Please set out every line of the items below as a numbered list, dropping any blank lines.

** START LISTED RECORDS **

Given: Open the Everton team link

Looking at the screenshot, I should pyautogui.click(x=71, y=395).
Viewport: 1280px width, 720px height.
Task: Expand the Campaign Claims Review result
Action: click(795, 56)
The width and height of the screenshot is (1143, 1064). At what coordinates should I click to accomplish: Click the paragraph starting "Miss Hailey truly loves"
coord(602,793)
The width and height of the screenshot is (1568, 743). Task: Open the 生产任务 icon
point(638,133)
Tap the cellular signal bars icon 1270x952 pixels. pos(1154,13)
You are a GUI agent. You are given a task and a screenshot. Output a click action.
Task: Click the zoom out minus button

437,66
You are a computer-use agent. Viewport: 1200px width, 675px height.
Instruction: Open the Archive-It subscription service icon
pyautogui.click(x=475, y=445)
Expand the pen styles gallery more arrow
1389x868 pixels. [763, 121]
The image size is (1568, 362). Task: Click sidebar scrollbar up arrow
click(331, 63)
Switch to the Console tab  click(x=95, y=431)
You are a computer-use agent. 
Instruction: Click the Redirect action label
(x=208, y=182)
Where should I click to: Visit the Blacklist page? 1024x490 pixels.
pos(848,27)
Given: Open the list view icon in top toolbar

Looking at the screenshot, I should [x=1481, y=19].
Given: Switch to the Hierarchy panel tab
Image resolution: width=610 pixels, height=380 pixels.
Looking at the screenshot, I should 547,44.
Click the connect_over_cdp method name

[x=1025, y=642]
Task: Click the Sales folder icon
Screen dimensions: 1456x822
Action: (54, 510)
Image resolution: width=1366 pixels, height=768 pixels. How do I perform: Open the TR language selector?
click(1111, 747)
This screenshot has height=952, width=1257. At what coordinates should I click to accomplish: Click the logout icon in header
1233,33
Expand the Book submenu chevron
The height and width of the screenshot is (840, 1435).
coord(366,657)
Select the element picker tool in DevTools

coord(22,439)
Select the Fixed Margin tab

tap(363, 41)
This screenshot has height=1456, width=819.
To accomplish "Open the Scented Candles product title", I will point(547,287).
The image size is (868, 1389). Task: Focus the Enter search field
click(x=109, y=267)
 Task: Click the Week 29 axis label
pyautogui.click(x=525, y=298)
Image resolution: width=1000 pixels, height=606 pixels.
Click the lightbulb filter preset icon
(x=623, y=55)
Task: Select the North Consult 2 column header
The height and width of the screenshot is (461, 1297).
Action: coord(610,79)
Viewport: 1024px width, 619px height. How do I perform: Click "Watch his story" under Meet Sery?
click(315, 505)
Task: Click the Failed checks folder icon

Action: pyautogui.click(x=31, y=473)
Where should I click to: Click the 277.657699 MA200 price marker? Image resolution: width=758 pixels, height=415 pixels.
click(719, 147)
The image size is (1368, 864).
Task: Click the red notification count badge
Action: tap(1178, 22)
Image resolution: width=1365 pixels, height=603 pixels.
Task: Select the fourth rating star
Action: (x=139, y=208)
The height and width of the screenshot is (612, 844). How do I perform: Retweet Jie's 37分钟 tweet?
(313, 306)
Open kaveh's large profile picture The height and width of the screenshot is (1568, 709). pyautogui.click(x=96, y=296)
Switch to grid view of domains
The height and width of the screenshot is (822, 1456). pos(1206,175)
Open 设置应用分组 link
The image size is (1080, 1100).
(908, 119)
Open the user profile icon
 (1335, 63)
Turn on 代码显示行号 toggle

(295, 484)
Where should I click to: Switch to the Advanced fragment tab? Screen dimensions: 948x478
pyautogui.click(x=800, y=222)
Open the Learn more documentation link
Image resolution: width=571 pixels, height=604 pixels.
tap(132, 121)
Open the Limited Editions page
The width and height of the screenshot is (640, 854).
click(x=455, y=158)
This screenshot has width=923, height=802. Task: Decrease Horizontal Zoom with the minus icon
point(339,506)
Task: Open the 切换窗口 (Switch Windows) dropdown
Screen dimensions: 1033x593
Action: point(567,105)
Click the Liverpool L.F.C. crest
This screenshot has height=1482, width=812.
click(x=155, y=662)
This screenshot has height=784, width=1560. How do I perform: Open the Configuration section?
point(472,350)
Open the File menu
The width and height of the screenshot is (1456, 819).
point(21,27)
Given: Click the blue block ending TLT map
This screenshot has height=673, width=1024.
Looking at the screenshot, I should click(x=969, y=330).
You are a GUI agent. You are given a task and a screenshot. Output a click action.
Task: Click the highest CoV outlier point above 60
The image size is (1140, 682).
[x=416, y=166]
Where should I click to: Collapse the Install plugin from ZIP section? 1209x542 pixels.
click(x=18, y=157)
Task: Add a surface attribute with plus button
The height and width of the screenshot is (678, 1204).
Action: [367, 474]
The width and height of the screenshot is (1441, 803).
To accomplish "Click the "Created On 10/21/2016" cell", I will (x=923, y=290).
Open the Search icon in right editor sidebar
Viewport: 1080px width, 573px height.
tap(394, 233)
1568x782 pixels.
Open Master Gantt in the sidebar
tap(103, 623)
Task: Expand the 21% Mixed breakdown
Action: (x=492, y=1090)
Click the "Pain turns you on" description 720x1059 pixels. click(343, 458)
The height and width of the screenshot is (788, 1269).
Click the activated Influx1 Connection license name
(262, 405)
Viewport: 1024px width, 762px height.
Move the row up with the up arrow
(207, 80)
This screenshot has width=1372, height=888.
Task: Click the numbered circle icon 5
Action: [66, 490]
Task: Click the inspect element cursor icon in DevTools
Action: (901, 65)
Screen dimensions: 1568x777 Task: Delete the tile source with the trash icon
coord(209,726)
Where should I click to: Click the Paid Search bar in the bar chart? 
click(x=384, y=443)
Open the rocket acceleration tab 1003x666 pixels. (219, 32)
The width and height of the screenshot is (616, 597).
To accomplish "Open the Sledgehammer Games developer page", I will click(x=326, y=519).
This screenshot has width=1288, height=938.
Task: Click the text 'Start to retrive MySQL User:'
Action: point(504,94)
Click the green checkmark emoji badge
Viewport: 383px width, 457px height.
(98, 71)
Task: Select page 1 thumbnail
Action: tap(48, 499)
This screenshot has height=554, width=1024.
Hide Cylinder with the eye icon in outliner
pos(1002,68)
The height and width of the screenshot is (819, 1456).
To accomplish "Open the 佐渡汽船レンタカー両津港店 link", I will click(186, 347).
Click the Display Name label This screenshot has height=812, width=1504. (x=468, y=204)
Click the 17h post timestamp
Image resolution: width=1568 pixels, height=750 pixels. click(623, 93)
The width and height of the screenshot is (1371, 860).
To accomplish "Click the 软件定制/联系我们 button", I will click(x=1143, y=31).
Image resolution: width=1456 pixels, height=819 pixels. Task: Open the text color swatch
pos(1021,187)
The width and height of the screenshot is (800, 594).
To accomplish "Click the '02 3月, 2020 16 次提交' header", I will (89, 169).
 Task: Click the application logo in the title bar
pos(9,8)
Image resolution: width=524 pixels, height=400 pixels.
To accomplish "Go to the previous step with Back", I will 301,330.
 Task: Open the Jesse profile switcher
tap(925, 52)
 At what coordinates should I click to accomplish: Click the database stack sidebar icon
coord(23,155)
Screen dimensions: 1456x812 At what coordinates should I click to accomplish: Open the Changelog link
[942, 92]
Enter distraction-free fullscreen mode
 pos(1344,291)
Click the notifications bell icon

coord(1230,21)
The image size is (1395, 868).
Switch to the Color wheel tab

** END LISTED RECORDS **

• [SOLUTION]
1. Given: Open the Everton team link
2. Looking at the screenshot, I should pyautogui.click(x=71, y=395).
3. Viewport: 1280px width, 720px height.
4. Task: Expand the Campaign Claims Review result
5. Action: click(795, 56)
6. The width and height of the screenshot is (1143, 1064). At what coordinates should I click to accomplish: Click the paragraph starting "Miss Hailey truly loves"
7. coord(602,793)
8. The width and height of the screenshot is (1568, 743). Task: Open the 生产任务 icon
9. point(638,133)
10. Tap the cellular signal bars icon 1270x952 pixels. pos(1154,13)
11. You are a GUI agent. You are given a task and a screenshot. Output a click action.
12. Task: Click the zoom out minus button
13. 437,66
14. You are a computer-use agent. Viewport: 1200px width, 675px height.
15. Instruction: Open the Archive-It subscription service icon
16. pyautogui.click(x=475, y=445)
17. Expand the pen styles gallery more arrow
18. 1389x868 pixels. [763, 121]
19. The image size is (1568, 362). Task: Click sidebar scrollbar up arrow
20. click(331, 63)
21. Switch to the Console tab  click(x=95, y=431)
22. You are a computer-use agent. 
23. Instruction: Click the Redirect action label
24. (x=208, y=182)
25. Where should I click to: Visit the Blacklist page? 1024x490 pixels.
26. pos(848,27)
27. Given: Open the list view icon in top toolbar
28. Looking at the screenshot, I should [x=1481, y=19].
29. Given: Switch to the Hierarchy panel tab
30. Image resolution: width=610 pixels, height=380 pixels.
31. Looking at the screenshot, I should 547,44.
32. Click the connect_over_cdp method name
33. [x=1025, y=642]
34. Task: Click the Sales folder icon
35. Screen dimensions: 1456x822
36. Action: (54, 510)
37. Image resolution: width=1366 pixels, height=768 pixels. How do I perform: Open the TR language selector?
38. click(1111, 747)
39. This screenshot has height=952, width=1257. At what coordinates should I click to accomplish: Click the logout icon in header
40. 1233,33
41. Expand the Book submenu chevron
42. The height and width of the screenshot is (840, 1435).
43. coord(366,657)
44. Select the element picker tool in DevTools
45. coord(22,439)
46. Select the Fixed Margin tab
47. tap(363, 41)
48. This screenshot has height=1456, width=819.
49. To accomplish "Open the Scented Candles product title", I will point(547,287).
50. The image size is (868, 1389). Task: Focus the Enter search field
51. click(x=109, y=267)
52.  Task: Click the Week 29 axis label
53. pyautogui.click(x=525, y=298)
54. Image resolution: width=1000 pixels, height=606 pixels.
55. Click the lightbulb filter preset icon
56. (x=623, y=55)
57. Task: Select the North Consult 2 column header
58. The height and width of the screenshot is (461, 1297).
59. Action: coord(610,79)
60. Viewport: 1024px width, 619px height. How do I perform: Click "Watch his story" under Meet Sery?
61. click(315, 505)
62. Task: Click the Failed checks folder icon
63. Action: pyautogui.click(x=31, y=473)
64. Where should I click to: Click the 277.657699 MA200 price marker? Image resolution: width=758 pixels, height=415 pixels.
65. click(719, 147)
66. The image size is (1368, 864).
67. Task: Click the red notification count badge
68. Action: tap(1178, 22)
69. Image resolution: width=1365 pixels, height=603 pixels.
70. Task: Select the fourth rating star
71. Action: (x=139, y=208)
72. The height and width of the screenshot is (612, 844). How do I perform: Retweet Jie's 37分钟 tweet?
73. (313, 306)
74. Open kaveh's large profile picture The height and width of the screenshot is (1568, 709). pyautogui.click(x=96, y=296)
75. Switch to grid view of domains
76. The height and width of the screenshot is (822, 1456). pos(1206,175)
77. Open 设置应用分组 link
78. The image size is (1080, 1100).
79. (908, 119)
80. Open the user profile icon
81.  (1335, 63)
82. Turn on 代码显示行号 toggle
83. (295, 484)
84. Where should I click to: Switch to the Advanced fragment tab? Screen dimensions: 948x478
85. pyautogui.click(x=800, y=222)
86. Open the Learn more documentation link
87. Image resolution: width=571 pixels, height=604 pixels.
88. tap(132, 121)
89. Open the Limited Editions page
90. The width and height of the screenshot is (640, 854).
91. click(x=455, y=158)
92. This screenshot has width=923, height=802. Task: Decrease Horizontal Zoom with the minus icon
93. point(339,506)
94. Task: Open the 切换窗口 (Switch Windows) dropdown
95. Screen dimensions: 1033x593
96. Action: point(567,105)
97. Click the Liverpool L.F.C. crest
98. This screenshot has height=1482, width=812.
99. click(x=155, y=662)
100. This screenshot has height=784, width=1560. How do I perform: Open the Configuration section?
101. point(472,350)
102. Open the File menu
103. The width and height of the screenshot is (1456, 819).
104. point(21,27)
105. Given: Click the blue block ending TLT map
106. This screenshot has height=673, width=1024.
107. Looking at the screenshot, I should click(x=969, y=330).
108. You are a GUI agent. You are given a task and a screenshot. Output a click action.
109. Task: Click the highest CoV outlier point above 60
110. The image size is (1140, 682).
111. [x=416, y=166]
112. Where should I click to: Collapse the Install plugin from ZIP section? 1209x542 pixels.
113. click(x=18, y=157)
114. Task: Add a surface attribute with plus button
115. The height and width of the screenshot is (678, 1204).
116. Action: [367, 474]
117. The width and height of the screenshot is (1441, 803).
118. To accomplish "Click the "Created On 10/21/2016" cell", I will (x=923, y=290).
119. Open the Search icon in right editor sidebar
120. Viewport: 1080px width, 573px height.
121. tap(394, 233)
122. 1568x782 pixels.
123. Open Master Gantt in the sidebar
124. tap(103, 623)
125. Task: Expand the 21% Mixed breakdown
126. Action: (x=492, y=1090)
127. Click the "Pain turns you on" description 720x1059 pixels. click(343, 458)
128. The height and width of the screenshot is (788, 1269).
129. Click the activated Influx1 Connection license name
130. (262, 405)
131. Viewport: 1024px width, 762px height.
132. Move the row up with the up arrow
133. (207, 80)
134. This screenshot has width=1372, height=888.
135. Task: Click the numbered circle icon 5
136. Action: [66, 490]
137. Task: Click the inspect element cursor icon in DevTools
138. Action: (901, 65)
139. Screen dimensions: 1568x777 Task: Delete the tile source with the trash icon
140. coord(209,726)
141. Where should I click to: Click the Paid Search bar in the bar chart? 
142. click(x=384, y=443)
143. Open the rocket acceleration tab 1003x666 pixels. (219, 32)
144. The width and height of the screenshot is (616, 597).
145. To accomplish "Open the Sledgehammer Games developer page", I will click(x=326, y=519).
146. This screenshot has width=1288, height=938.
147. Task: Click the text 'Start to retrive MySQL User:'
148. Action: point(504,94)
149. Click the green checkmark emoji badge
150. Viewport: 383px width, 457px height.
151. (98, 71)
152. Task: Select page 1 thumbnail
153. Action: tap(48, 499)
154. This screenshot has height=554, width=1024.
155. Hide Cylinder with the eye icon in outliner
156. pos(1002,68)
157. The height and width of the screenshot is (819, 1456).
158. To accomplish "Open the 佐渡汽船レンタカー両津港店 link", I will click(186, 347).
159. Click the Display Name label This screenshot has height=812, width=1504. (x=468, y=204)
160. Click the 17h post timestamp
161. Image resolution: width=1568 pixels, height=750 pixels. click(623, 93)
162. The width and height of the screenshot is (1371, 860).
163. To accomplish "Click the 软件定制/联系我们 button", I will click(x=1143, y=31).
164. Image resolution: width=1456 pixels, height=819 pixels. Task: Open the text color swatch
165. pos(1021,187)
166. The width and height of the screenshot is (800, 594).
167. To accomplish "Click the '02 3月, 2020 16 次提交' header", I will (89, 169).
168.  Task: Click the application logo in the title bar
169. pos(9,8)
170. Image resolution: width=524 pixels, height=400 pixels.
171. To accomplish "Go to the previous step with Back", I will 301,330.
172.  Task: Open the Jesse profile switcher
173. tap(925, 52)
174.  At what coordinates should I click to accomplish: Click the database stack sidebar icon
175. coord(23,155)
176. Screen dimensions: 1456x812 At what coordinates should I click to accomplish: Open the Changelog link
177. [942, 92]
178. Enter distraction-free fullscreen mode
179.  pos(1344,291)
180. Click the notifications bell icon
181. coord(1230,21)
182. The image size is (1395, 868).
183. Switch to the Color wheel tab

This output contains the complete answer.